XXI Edición
Curso 2024 - 2025
Su segunda oportunidad
Ariadna Dalmau, 14 años
Colegio La Vall (Barcelona)
Leah tocó el timbre de la casa que fue su hogar. Haber vuelto allí le mantenía en un estado de tensión. Una ráfaga de viento le revolvió la melena, y con brusquedad se apartó el cabello de la cara. Le hubiese gustado que su regreso fuera una segunda oportunidad, para dejar atrás el rencor y perdonar los malos momentos; una manera de volver a empezar. Pero era consciente de que los sueños nunca dejan de ser sueños, y de que la realidad era muy distinta a lo que hubiese deseado.
Cuando se abrió la puerta, supo que ya no había vuelta atrás.
La recibió un hombre con barba, de pelo canoso, con los ojos enrojecidos por la falta de sueño y las pupilas dilatadas, quizás por el consumo de alguna droga. En su mano llevaba una cerveza. Leah suspiró: su padre se negaba a aprender que combinar drogas y alcohol podía matarlo. Él se quedó sorprendido mientras ella mantenía el semblante serio. A Leah se le erizó la piel, no tuvo claro si por el viento o por aquella presencia.
Se mantuvieron en silencio durante dos largos minutos, sin apartar la mirada el uno del otro. Ella no sabía qué decirle. Cuanto más lo miraba, más recuerdos le llegaban, con nitidez a pesar de los años transcurridos. Notó que se le obstruía el paso del aire a sus pulmones y que se le humedecían los ojos. Se sentía incómoda por mostrarse vulnerable ante aquel hombre que parecía insensible, así que giró sobre los talones, decidida a marcharse por donde había venido.
«Ha sido una pésima idea», se recriminó. «Las segundas oportunidades no existen».
—Espera —dijo el hombre con un tono áspero.
A Leah le sorprendió que su padre siguiera actuando así, como si manifestar los sentimientos fuera una pérdida de tiempo. La relación entre ambos estaba ayuna de amor. Tarde se dio cuenta de que su padre se equivocaba, porque ella sí que lo quería. Desde la adolescencia, su vida giraba en torno al deseo de que se sintiese orgulloso de ella.
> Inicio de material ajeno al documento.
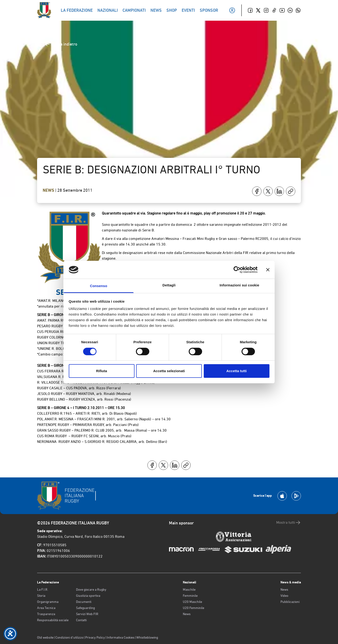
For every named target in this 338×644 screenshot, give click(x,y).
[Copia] (291, 191)
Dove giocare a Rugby (91, 589)
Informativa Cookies (121, 637)
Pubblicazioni (290, 602)
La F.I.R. (42, 589)
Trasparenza (46, 614)
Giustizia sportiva (88, 596)
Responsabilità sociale (53, 620)
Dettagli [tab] (169, 285)
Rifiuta (101, 371)
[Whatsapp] (298, 10)
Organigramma (48, 602)
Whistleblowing (147, 637)
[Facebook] (250, 10)
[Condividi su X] (268, 191)
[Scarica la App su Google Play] (296, 496)
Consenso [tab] (98, 286)
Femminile (190, 596)
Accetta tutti (237, 371)
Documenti (83, 602)
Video (284, 596)
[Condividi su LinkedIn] (279, 191)
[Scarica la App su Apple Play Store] (282, 496)
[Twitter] (258, 10)
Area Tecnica (46, 608)
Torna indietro (61, 44)
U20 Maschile (192, 602)
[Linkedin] (290, 10)
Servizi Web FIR (87, 614)
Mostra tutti (289, 522)
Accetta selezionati (169, 371)
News (49, 190)
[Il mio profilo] (232, 10)
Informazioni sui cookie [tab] (239, 285)
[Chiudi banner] (268, 270)
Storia (41, 596)
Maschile (189, 589)
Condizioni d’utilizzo (69, 637)
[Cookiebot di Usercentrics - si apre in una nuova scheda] (237, 270)
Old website (45, 637)
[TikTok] (274, 10)
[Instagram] (266, 10)
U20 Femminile (193, 608)
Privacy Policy (95, 637)
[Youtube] (282, 10)
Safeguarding (85, 608)
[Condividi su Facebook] (257, 191)
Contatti (81, 620)
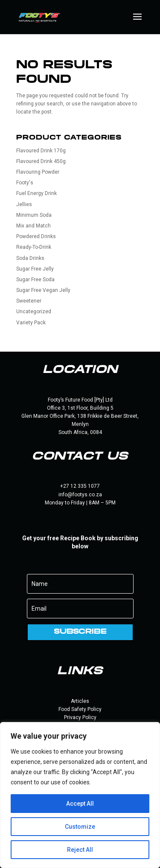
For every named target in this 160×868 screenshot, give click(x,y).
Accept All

—¿Qué pasa contigo? —le gritó Leah.
Para aquella visita había puesto todo su esfuerzo por estar a la altura. En ese momento le volvía la frustración por no haberlo conseguido. Le embargaba la tristeza de lo lejos que se sentía de su padre, y la rabia de tenerlo allí, tan cerca.
Alzó la mirada y contempló ese par de ojos rojizos. En la mirada del viejo percibió confusión.
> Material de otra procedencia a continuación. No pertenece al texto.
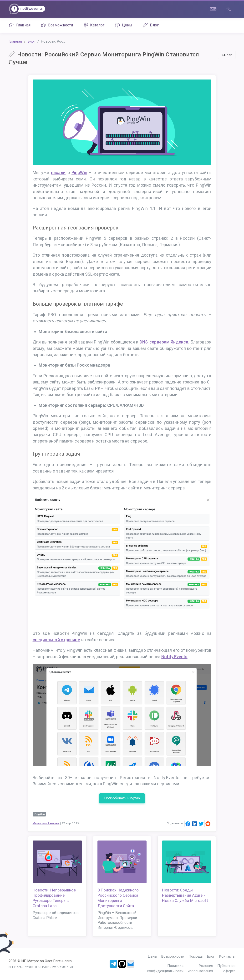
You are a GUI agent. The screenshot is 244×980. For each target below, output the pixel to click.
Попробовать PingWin (122, 798)
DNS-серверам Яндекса (164, 342)
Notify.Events (174, 657)
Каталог (94, 25)
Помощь (196, 956)
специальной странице (56, 640)
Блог (151, 25)
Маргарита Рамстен (46, 823)
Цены (124, 25)
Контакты (227, 956)
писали (58, 172)
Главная (19, 25)
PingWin (79, 172)
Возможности (57, 25)
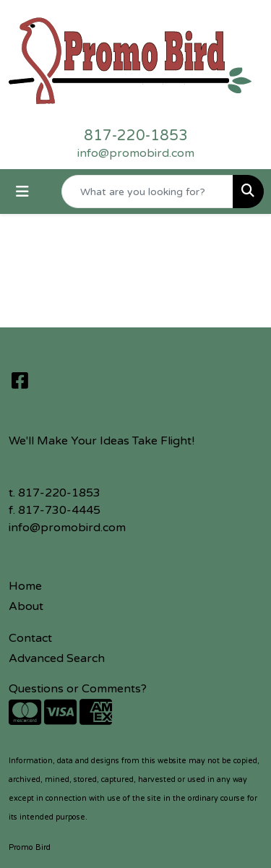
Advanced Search (56, 658)
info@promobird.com (136, 153)
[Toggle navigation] (22, 192)
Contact (30, 638)
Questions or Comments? (77, 689)
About (26, 606)
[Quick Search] (147, 192)
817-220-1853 (136, 136)
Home (25, 586)
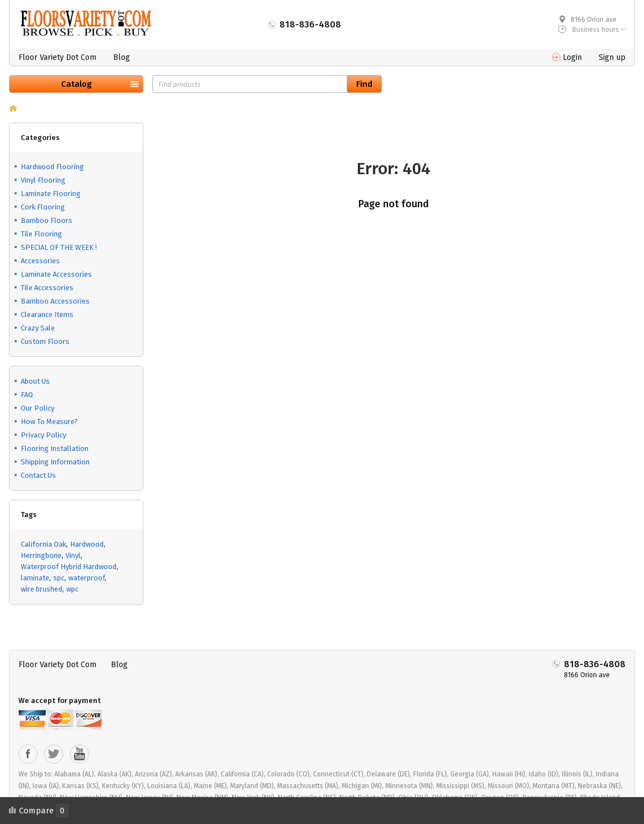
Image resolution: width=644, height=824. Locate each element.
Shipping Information (55, 462)
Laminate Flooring (50, 193)
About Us (35, 381)
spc (59, 578)
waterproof (86, 578)
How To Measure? (49, 421)
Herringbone (41, 555)
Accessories (40, 260)
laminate (35, 578)
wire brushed (41, 589)
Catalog (76, 84)
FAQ (27, 394)
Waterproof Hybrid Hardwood (68, 566)
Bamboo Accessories (55, 301)
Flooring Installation (54, 448)
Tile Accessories (47, 287)
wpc (72, 589)
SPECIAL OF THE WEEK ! (59, 247)
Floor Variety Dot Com (57, 57)
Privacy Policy (43, 435)
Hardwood (87, 544)
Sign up (612, 57)
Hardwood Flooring (52, 166)
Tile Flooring (41, 234)
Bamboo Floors (46, 220)
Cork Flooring (43, 207)
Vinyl (73, 555)
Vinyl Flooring (43, 180)
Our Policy (38, 408)
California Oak (43, 544)
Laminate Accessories (56, 274)
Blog (122, 57)
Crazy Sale (38, 328)
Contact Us (38, 475)
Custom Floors (45, 341)
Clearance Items (47, 314)
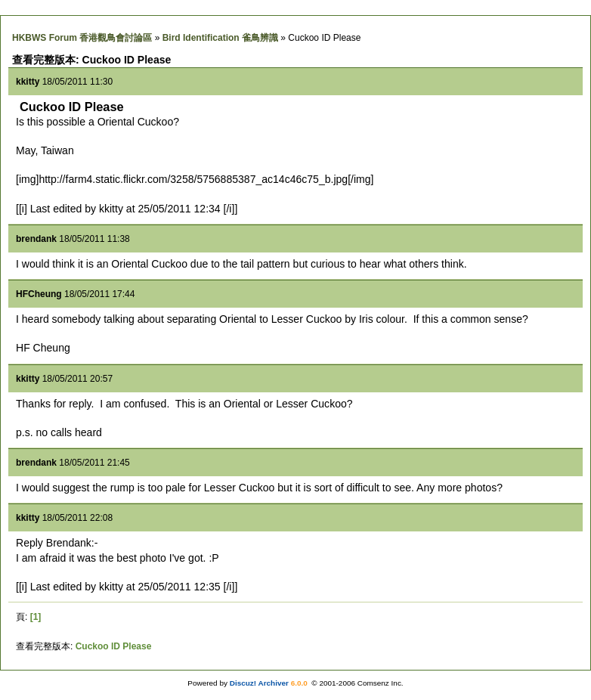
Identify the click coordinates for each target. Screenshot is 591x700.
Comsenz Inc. (380, 683)
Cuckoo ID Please (113, 646)
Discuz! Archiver (259, 683)
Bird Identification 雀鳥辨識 (220, 38)
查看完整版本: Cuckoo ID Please (91, 60)
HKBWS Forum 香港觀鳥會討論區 (82, 38)
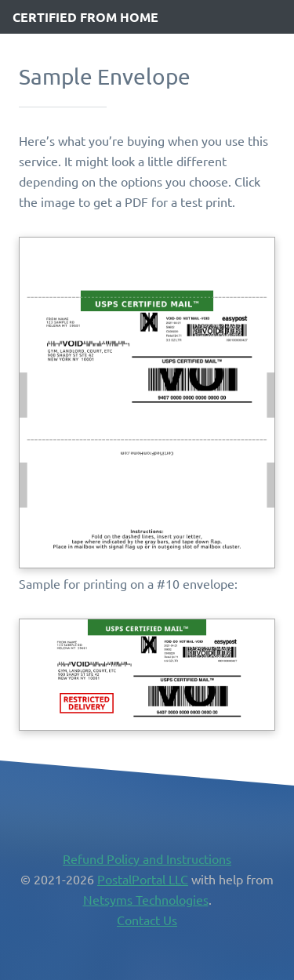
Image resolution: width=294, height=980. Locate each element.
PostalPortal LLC (143, 879)
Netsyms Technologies (146, 899)
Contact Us (147, 920)
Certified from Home (85, 16)
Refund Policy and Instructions (147, 858)
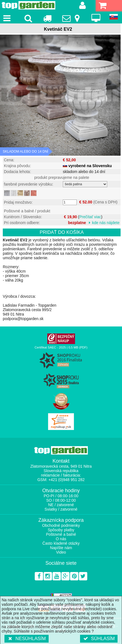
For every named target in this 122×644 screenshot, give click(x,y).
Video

—¿Te conozco...? —preguntó el hombre con cautela.
Leah se quedó sorprendida. Aunque su relación se hubiese roto, jamás habría pensado que llegaría a olvidarla.
—Mira, no sé quién eres –prosiguió–, pero creo que tú sí sabes quién soy yo. Por favor, acompáñame; necesito que me ayudes.
Entraron en la casa. Las paredes estaban mal pintadas de un blanco que en algunos rincones se había cuarteado, mostrando el color de la madera. Leah pensó que su padre parecía más alegre de lo habitual. Aunque tomó una jarra de cerveza, no le dio un solo trago en el tiempo que duró aquella visita.
La condujo a su habitación. Allí había una pizarra con muchas palabras escritas. Hacía tiempo que ella no leía alemán, pero, si no se equivocaba, enunciaban –en mayúsculas y a gran tamaño– una rutina a seguir: cuando irse a dormir, qué comer.
Su padre tenía alzhéimer. Y Leah pensó que al fin aparecía la oportunidad de rehacer lo que había creído irreparable.